[Stored data entries]
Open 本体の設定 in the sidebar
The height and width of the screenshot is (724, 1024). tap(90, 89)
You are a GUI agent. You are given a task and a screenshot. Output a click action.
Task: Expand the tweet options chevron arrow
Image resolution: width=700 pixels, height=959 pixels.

## PROBLEM
Only one stretch of the data is wanted: the lines from the one with "You are a GUI" through the last, repeated exactly.

## TASK SOLUTION
You are a GUI agent. You are given a task and a screenshot. Output a click action.
Task: Expand the tweet options chevron arrow
Image resolution: width=700 pixels, height=959 pixels.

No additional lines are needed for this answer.